> **Task prompt**
Copying exactly, give the lines in the material below from the one with "You are a GUI" to the one with "Task: Click the CMA-GEPS meteogram title", ends included, and nothing besides.

*** Opening of Raw data ***

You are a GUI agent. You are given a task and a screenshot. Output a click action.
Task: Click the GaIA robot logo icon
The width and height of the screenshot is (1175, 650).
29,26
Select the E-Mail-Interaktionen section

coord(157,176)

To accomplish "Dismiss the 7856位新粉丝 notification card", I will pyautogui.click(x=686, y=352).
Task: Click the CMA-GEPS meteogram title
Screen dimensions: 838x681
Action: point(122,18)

*** Close of Raw data ***
*** Opening of Raw data ***

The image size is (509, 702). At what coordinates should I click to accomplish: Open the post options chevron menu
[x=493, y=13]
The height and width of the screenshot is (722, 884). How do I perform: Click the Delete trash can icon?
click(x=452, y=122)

*** Close of Raw data ***

> **Answer for this exercise**
You are a GUI agent. You are given a task and a screenshot. Output a click action.
Task: Click the GaIA robot logo icon
The width and height of the screenshot is (1175, 650).
29,26
Select the E-Mail-Interaktionen section

coord(157,176)

To accomplish "Dismiss the 7856位新粉丝 notification card", I will pyautogui.click(x=686, y=352).
Task: Click the CMA-GEPS meteogram title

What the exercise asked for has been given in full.